Film review: The Critic (2024) at Broadway Cinema

Words: Joanna Shields
Tuesday 24 September 2024
reading time: min, words

Enjoy some wicked humour and a twisty plot in this period thriller drama starring Ian McKellen

The Critic 1

Oh, the irony! Critiquing a film about a drama critic. Based on the 2015 novel, Curtain Call, by Anthony Quinn, The Critic is a period thriller drama with wicked humour and a twisty plot, not to mention sumptuous costumes and an all-star cast. 

Ian McKellen is on fine form as Jimmy Erskine, an acerbic, conniving and brutally honest newspaper theatre critic in 1930’s London. He spends most of the film in black tie with a white cashmere scarf draped casually around his neck as I imagine all theatre critics did in those days.
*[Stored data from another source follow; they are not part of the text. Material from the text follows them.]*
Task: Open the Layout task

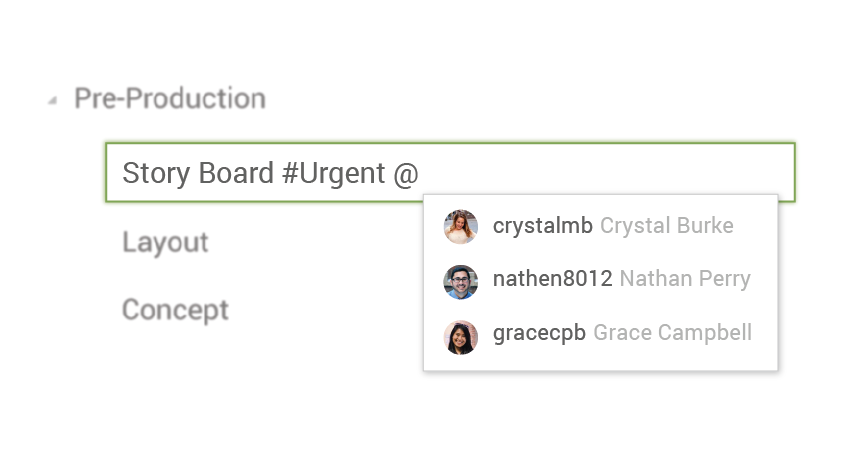Action: tap(165, 242)
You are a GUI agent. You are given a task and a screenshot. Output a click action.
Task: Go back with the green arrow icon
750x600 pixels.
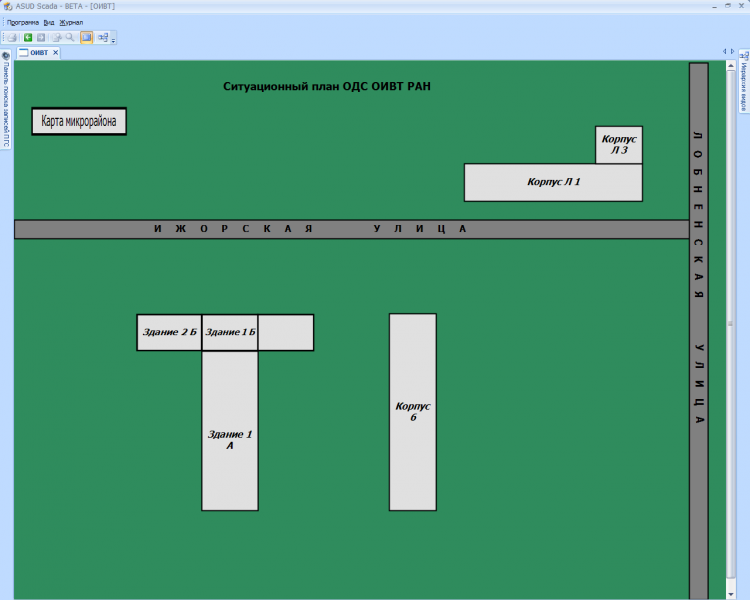pos(28,37)
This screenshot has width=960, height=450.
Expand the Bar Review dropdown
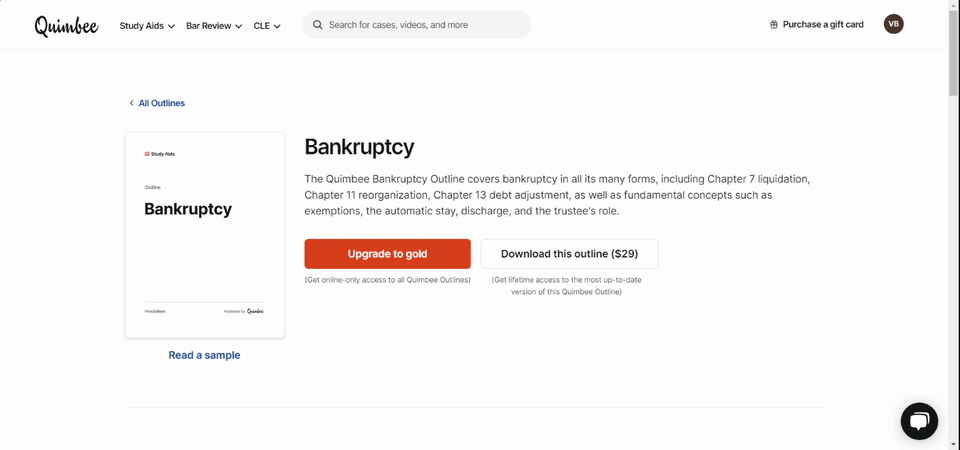click(214, 26)
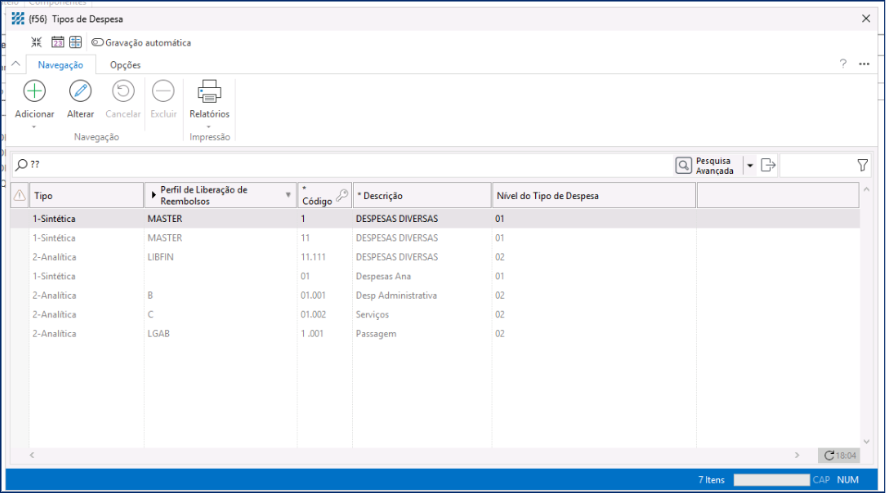Click the export arrow icon beside search

pyautogui.click(x=768, y=165)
Alongside his scathing reviews of the latest productions in the West End, Erskine’s overt flouting of the law in relation to his sexuality (“Kiss me you gorgeous bastard!”) lands him in hot water thus relieving him of his already precarious position at The Daily Chronicle, run by owner Viscount David Brooke (Mark Strong). 

Desperate to fight for his position at the newspaper and the lavish lifestyle that accompanies it, he enlists the help of glamorous actress, Nina Land (Gemma Arterton), to manipulate the married yet 'besotted' Viscount into sleeping with her in order for Erskine to blackmail him. In return, the critic promises his new protegee that he will only ever write glowing reviews of her performances having previously tarnished her reputation with spiteful write ups; “Over the last ten years, you have compared me to livestock, creatures of the sea and an extinct bird!”

this quirky period drama changes course entirely to a dark thriller with a deranged McKellan getting deeper and deeper into a Shakespearean tragedy of his own making

The film loses pace in the middle and the initial flow becomes static with one scene simply following another until a juicy conversation in a gentleman’s club between the Viscount and his son in law, who, incidentally, is also Land’s married lover… From here on in the pace resumes and this quirky period drama changes course entirely to a dark thriller with a deranged McKellen getting deeper and deeper into a Shakespearean tragedy of his own making. 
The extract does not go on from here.